GOAL: Copy out all the material below word for word, with nothing changed, added, or left out.
-- BEGIN PROVIDED RECORDS --
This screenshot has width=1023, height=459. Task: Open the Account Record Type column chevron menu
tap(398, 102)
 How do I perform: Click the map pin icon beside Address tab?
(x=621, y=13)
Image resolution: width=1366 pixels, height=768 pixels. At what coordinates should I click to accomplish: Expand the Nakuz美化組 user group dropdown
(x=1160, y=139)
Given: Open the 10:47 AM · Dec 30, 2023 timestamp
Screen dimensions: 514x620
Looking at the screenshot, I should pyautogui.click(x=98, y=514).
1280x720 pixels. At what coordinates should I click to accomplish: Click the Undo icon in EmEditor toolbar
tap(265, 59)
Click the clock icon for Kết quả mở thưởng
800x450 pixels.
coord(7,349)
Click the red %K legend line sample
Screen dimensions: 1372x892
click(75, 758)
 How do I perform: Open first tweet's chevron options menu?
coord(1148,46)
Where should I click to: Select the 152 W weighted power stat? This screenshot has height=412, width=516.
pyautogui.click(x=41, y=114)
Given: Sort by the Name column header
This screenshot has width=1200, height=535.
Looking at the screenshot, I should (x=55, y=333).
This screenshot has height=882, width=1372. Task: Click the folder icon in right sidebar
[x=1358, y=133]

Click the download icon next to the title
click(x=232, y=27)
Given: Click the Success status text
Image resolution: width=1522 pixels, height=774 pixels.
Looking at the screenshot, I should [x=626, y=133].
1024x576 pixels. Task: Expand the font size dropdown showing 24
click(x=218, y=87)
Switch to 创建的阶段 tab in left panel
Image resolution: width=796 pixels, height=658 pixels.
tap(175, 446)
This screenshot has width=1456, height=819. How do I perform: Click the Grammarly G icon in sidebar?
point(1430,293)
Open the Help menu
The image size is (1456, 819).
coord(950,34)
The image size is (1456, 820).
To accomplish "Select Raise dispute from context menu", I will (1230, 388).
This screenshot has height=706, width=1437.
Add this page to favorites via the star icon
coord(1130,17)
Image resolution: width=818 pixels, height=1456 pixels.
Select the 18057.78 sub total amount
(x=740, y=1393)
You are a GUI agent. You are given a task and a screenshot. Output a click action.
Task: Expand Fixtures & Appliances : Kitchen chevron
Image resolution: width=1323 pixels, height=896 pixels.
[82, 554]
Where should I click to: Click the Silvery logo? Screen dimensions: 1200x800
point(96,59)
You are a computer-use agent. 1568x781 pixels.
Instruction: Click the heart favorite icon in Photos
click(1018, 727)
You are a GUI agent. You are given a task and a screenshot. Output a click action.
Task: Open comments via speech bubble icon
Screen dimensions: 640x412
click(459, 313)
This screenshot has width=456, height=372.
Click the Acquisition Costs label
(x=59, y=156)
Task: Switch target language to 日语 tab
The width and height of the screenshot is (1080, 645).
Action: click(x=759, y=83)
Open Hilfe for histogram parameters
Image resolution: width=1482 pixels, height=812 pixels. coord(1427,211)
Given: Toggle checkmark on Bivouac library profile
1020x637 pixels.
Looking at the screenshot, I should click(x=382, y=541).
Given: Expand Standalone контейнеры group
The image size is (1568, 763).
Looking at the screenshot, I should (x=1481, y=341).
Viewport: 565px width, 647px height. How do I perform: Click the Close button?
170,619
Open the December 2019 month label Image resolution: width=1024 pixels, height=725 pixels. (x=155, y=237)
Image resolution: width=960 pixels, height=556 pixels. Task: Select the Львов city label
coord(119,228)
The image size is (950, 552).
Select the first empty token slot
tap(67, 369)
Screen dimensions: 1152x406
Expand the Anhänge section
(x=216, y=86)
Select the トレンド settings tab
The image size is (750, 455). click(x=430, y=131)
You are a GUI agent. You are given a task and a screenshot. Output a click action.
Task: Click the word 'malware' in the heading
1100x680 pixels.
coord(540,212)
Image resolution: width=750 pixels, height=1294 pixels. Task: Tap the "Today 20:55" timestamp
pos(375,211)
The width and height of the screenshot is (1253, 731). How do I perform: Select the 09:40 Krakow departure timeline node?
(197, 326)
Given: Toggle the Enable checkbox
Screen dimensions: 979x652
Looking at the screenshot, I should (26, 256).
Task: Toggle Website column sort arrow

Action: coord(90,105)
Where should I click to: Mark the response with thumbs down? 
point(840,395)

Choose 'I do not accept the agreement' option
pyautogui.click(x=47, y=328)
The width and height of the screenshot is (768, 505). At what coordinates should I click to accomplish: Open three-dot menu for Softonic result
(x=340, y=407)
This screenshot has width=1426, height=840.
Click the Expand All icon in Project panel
-- END PROVIDED RECORDS --
EXERCISE ANSWER:
This screenshot has width=1023, height=459. Task: Open the Account Record Type column chevron menu
tap(398, 102)
 How do I perform: Click the map pin icon beside Address tab?
(x=621, y=13)
Image resolution: width=1366 pixels, height=768 pixels. At what coordinates should I click to accomplish: Expand the Nakuz美化組 user group dropdown
(x=1160, y=139)
Given: Open the 10:47 AM · Dec 30, 2023 timestamp
Screen dimensions: 514x620
Looking at the screenshot, I should pyautogui.click(x=98, y=514).
1280x720 pixels. At what coordinates should I click to accomplish: Click the Undo icon in EmEditor toolbar
tap(265, 59)
Click the clock icon for Kết quả mở thưởng
800x450 pixels.
coord(7,349)
Click the red %K legend line sample
Screen dimensions: 1372x892
click(75, 758)
 How do I perform: Open first tweet's chevron options menu?
coord(1148,46)
Where should I click to: Select the 152 W weighted power stat? This screenshot has height=412, width=516.
pyautogui.click(x=41, y=114)
Given: Sort by the Name column header
This screenshot has width=1200, height=535.
Looking at the screenshot, I should (x=55, y=333).
This screenshot has height=882, width=1372. Task: Click the folder icon in right sidebar
[x=1358, y=133]

Click the download icon next to the title
click(x=232, y=27)
Given: Click the Success status text
Image resolution: width=1522 pixels, height=774 pixels.
Looking at the screenshot, I should [x=626, y=133].
1024x576 pixels. Task: Expand the font size dropdown showing 24
click(x=218, y=87)
Switch to 创建的阶段 tab in left panel
Image resolution: width=796 pixels, height=658 pixels.
tap(175, 446)
This screenshot has width=1456, height=819. How do I perform: Click the Grammarly G icon in sidebar?
point(1430,293)
Open the Help menu
The image size is (1456, 819).
coord(950,34)
The image size is (1456, 820).
To accomplish "Select Raise dispute from context menu", I will (1230, 388).
This screenshot has height=706, width=1437.
Add this page to favorites via the star icon
coord(1130,17)
Image resolution: width=818 pixels, height=1456 pixels.
Select the 18057.78 sub total amount
(x=740, y=1393)
You are a GUI agent. You are given a task and a screenshot. Output a click action.
Task: Expand Fixtures & Appliances : Kitchen chevron
Image resolution: width=1323 pixels, height=896 pixels.
[82, 554]
Where should I click to: Click the Silvery logo? Screen dimensions: 1200x800
point(96,59)
You are a computer-use agent. 1568x781 pixels.
Instruction: Click the heart favorite icon in Photos
click(1018, 727)
You are a GUI agent. You are given a task and a screenshot. Output a click action.
Task: Open comments via speech bubble icon
Screen dimensions: 640x412
click(459, 313)
This screenshot has width=456, height=372.
Click the Acquisition Costs label
(x=59, y=156)
Task: Switch target language to 日语 tab
The width and height of the screenshot is (1080, 645).
Action: click(x=759, y=83)
Open Hilfe for histogram parameters
Image resolution: width=1482 pixels, height=812 pixels. coord(1427,211)
Given: Toggle checkmark on Bivouac library profile
1020x637 pixels.
Looking at the screenshot, I should click(x=382, y=541).
Given: Expand Standalone контейнеры group
The image size is (1568, 763).
Looking at the screenshot, I should (x=1481, y=341).
Viewport: 565px width, 647px height. How do I perform: Click the Close button?
170,619
Open the December 2019 month label Image resolution: width=1024 pixels, height=725 pixels. (x=155, y=237)
Image resolution: width=960 pixels, height=556 pixels. Task: Select the Львов city label
coord(119,228)
The image size is (950, 552).
Select the first empty token slot
tap(67, 369)
Screen dimensions: 1152x406
Expand the Anhänge section
(x=216, y=86)
Select the トレンド settings tab
The image size is (750, 455). click(x=430, y=131)
You are a GUI agent. You are given a task and a screenshot. Output a click action.
Task: Click the word 'malware' in the heading
1100x680 pixels.
coord(540,212)
Image resolution: width=750 pixels, height=1294 pixels. Task: Tap the "Today 20:55" timestamp
pos(375,211)
The width and height of the screenshot is (1253, 731). How do I perform: Select the 09:40 Krakow departure timeline node?
(197, 326)
Given: Toggle the Enable checkbox
Screen dimensions: 979x652
Looking at the screenshot, I should (26, 256).
Task: Toggle Website column sort arrow

Action: coord(90,105)
Where should I click to: Mark the response with thumbs down? 
point(840,395)

Choose 'I do not accept the agreement' option
pyautogui.click(x=47, y=328)
The width and height of the screenshot is (768, 505). At what coordinates should I click to accomplish: Open three-dot menu for Softonic result
(x=340, y=407)
This screenshot has width=1426, height=840.
Click the Expand All icon in Project panel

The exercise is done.